== Текст для изучения

Государство начинает активно вмешиваться и регулировать семейную жизнь граждан. Созданная в 1922 г. при отделе правовой защиты детей Наркомпроса социальная инспекция в рамках борьбы с детской беспризорностью посещала неблагополучные семьи, где имели место нарушения интересов ребенка. Деятельность комиссии была направлена на изъятие таких детей из семьи и помещение их в государственные учреждения. Отсутствие у государства средств вызвали в свет такое явление как патронажные семьи и передачу детей на снабжение местного населения. Но отсутствие продуктов и самых необходимых промышленных товаров не вызвала одобрения этой практики со стороны населения, и она не принесла желаемого результата.

====
== Перечень материала

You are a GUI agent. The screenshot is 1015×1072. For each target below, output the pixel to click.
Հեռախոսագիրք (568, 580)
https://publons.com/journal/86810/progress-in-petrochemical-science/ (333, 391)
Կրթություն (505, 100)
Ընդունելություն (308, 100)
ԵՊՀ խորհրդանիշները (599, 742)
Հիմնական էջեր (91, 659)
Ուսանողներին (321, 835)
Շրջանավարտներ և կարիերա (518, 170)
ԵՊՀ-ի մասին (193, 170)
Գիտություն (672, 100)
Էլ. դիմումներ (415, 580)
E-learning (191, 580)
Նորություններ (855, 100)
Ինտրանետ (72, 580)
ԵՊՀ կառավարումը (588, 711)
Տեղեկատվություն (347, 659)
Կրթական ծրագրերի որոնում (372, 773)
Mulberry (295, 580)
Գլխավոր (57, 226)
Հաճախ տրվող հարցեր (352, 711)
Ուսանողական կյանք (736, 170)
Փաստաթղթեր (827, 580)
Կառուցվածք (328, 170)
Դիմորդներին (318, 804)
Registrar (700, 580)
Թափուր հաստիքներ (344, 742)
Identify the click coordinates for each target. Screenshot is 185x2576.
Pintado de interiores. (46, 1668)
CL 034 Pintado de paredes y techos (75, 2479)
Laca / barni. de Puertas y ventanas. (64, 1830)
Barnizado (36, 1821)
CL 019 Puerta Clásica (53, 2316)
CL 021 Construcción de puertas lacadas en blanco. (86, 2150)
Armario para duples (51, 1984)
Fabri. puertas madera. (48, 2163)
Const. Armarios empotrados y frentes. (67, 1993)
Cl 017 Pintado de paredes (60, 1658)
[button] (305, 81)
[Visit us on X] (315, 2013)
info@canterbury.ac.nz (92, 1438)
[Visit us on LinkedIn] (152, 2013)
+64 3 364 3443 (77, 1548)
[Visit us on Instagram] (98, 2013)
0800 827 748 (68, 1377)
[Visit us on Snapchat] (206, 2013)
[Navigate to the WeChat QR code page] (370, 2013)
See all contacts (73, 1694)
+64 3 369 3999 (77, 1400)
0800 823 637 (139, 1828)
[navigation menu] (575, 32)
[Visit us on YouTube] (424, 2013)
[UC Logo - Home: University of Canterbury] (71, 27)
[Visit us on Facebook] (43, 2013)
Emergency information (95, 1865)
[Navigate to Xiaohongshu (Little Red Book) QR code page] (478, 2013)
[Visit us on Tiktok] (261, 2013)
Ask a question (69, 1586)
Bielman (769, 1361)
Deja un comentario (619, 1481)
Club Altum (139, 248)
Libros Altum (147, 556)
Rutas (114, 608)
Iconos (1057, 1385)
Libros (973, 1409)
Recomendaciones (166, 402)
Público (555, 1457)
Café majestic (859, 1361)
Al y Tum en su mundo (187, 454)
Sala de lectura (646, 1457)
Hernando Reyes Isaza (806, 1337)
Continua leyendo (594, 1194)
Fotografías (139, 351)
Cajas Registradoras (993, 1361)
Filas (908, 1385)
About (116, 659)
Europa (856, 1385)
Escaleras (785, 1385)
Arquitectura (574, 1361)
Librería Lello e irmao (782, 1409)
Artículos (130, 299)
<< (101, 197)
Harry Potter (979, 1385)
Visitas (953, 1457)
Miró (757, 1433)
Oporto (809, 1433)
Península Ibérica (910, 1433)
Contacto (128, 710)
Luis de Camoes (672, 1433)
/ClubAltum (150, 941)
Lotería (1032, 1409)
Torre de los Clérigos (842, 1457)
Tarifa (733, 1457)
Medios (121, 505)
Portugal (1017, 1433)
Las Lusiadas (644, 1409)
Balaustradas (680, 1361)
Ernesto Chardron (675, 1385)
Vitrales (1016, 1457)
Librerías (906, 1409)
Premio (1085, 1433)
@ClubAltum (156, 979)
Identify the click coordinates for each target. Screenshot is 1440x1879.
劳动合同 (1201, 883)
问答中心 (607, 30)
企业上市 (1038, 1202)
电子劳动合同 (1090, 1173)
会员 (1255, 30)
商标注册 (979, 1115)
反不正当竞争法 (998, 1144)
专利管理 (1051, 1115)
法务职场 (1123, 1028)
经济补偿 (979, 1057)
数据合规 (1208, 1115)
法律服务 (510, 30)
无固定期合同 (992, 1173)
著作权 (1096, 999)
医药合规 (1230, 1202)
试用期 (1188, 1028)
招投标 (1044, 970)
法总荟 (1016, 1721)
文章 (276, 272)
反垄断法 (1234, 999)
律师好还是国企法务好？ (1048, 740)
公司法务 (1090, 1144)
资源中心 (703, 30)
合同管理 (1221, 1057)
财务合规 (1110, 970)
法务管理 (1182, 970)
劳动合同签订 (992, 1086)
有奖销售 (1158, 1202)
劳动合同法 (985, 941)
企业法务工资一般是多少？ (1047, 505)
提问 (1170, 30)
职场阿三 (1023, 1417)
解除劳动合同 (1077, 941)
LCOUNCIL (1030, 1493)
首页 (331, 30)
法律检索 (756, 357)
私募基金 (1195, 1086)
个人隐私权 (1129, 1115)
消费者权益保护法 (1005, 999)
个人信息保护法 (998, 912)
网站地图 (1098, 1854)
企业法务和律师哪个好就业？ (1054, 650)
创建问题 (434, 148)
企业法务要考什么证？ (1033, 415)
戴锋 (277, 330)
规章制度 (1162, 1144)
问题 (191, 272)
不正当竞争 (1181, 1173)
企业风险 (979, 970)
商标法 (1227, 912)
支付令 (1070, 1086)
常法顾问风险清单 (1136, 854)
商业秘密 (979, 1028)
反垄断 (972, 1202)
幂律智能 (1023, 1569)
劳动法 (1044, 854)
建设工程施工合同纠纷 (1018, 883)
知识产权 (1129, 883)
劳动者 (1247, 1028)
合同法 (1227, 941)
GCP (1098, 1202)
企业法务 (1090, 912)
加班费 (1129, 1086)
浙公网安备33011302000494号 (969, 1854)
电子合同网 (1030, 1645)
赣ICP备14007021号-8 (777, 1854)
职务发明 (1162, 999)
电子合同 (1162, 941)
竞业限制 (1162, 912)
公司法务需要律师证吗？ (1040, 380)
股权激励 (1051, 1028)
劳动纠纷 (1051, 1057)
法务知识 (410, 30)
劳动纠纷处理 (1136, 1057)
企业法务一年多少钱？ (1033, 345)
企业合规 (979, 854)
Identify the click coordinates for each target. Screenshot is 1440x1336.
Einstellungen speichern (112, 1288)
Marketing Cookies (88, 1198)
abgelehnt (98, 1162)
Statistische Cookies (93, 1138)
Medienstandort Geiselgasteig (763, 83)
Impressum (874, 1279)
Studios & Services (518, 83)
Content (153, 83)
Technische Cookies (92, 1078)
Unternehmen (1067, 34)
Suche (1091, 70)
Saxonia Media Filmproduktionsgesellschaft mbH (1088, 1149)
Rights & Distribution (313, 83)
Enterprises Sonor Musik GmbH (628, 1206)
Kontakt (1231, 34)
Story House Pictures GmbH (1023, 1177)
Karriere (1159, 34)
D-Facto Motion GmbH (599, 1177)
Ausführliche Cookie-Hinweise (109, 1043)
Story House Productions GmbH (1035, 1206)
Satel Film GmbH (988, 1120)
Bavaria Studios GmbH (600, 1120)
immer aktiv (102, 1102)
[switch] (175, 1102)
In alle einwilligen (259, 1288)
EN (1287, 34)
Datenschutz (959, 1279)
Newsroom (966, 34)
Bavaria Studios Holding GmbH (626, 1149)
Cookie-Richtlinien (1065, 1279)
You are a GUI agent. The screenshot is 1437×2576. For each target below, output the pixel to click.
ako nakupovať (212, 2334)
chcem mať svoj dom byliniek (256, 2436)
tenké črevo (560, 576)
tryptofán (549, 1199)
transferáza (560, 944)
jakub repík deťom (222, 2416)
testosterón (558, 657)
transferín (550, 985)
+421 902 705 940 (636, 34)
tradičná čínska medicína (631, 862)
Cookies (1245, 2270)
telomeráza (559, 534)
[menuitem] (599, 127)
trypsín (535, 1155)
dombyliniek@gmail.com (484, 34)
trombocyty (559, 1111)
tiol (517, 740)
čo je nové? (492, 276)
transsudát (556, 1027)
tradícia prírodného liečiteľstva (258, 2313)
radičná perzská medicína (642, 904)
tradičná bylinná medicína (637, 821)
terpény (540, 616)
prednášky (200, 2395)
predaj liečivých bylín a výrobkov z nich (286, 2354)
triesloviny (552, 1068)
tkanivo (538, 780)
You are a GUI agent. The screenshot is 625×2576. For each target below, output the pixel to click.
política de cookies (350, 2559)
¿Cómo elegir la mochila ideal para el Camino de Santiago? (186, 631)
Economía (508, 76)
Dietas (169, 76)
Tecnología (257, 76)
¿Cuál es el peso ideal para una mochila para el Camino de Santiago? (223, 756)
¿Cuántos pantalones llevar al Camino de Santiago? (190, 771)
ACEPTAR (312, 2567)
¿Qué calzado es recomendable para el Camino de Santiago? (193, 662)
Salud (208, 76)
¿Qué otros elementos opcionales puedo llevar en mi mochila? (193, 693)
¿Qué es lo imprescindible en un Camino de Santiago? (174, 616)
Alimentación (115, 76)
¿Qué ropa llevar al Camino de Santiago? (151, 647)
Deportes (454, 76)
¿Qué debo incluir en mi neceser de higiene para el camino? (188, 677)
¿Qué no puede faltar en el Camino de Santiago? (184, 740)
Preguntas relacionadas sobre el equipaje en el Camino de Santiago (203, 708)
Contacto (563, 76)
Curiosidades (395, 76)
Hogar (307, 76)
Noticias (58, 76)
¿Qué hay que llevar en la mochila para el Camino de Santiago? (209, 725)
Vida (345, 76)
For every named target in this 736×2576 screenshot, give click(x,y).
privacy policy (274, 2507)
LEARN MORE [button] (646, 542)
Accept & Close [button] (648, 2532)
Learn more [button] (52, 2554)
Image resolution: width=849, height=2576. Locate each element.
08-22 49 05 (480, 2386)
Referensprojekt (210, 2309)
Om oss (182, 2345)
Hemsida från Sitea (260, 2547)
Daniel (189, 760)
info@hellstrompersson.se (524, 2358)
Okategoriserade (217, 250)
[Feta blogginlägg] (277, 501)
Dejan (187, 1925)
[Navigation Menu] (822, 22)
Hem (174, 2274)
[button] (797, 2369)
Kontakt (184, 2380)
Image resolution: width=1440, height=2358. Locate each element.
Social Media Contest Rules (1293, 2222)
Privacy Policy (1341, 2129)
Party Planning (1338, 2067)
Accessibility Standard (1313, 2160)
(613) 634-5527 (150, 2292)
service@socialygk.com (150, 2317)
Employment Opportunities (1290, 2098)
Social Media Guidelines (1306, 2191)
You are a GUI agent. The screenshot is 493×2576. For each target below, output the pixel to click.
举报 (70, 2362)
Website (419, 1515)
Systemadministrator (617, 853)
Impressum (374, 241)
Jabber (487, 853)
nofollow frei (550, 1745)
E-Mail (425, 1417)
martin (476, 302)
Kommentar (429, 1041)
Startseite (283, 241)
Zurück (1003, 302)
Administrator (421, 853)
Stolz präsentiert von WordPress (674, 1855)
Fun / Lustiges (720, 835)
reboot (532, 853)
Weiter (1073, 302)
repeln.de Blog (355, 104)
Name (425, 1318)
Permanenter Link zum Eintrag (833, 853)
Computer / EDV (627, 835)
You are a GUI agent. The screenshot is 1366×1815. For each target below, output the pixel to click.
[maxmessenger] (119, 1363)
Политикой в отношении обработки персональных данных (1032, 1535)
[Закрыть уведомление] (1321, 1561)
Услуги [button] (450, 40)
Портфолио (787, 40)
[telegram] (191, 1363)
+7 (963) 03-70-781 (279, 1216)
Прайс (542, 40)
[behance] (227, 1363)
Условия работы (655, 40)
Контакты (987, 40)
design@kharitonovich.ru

====

# Задания:
1. Ответьте на вопросы по тексту для изучения:
(a) В каком году была создана социальная инспекция?
(b) Куда помещали детей, изъятых из неблагополучных семей?
(c) Какие явления вызвало отсутствие у государства средств?
2. Перепишите без изменений фрагмент текста для изучения от слов «Государство начинает активно» до слов «принесла желаемого результата.» включительно.

# Ответы по пунктам:
1.
(a) В 1922 г.
(b) В государственные учреждения.
(c) Патронажные семьи и передачу детей на снабжение местного населения.

2.
Государство начинает активно вмешиваться и регулировать семейную жизнь граждан. Созданная в 1922 г. при отделе правовой защиты детей Наркомпроса социальная инспекция в рамках борьбы с детской беспризорностью посещала неблагополучные семьи, где имели место нарушения интересов ребенка. Деятельность комиссии была направлена на изъятие таких детей из семьи и помещение их в государственные учреждения. Отсутствие у государства средств вызвали в свет такое явление как патронажные семьи и передачу детей на снабжение местного населения. Но отсутствие продуктов и самых необходимых промышленных товаров не вызвала одобрения этой практики со стороны населения, и она не принесла желаемого результата.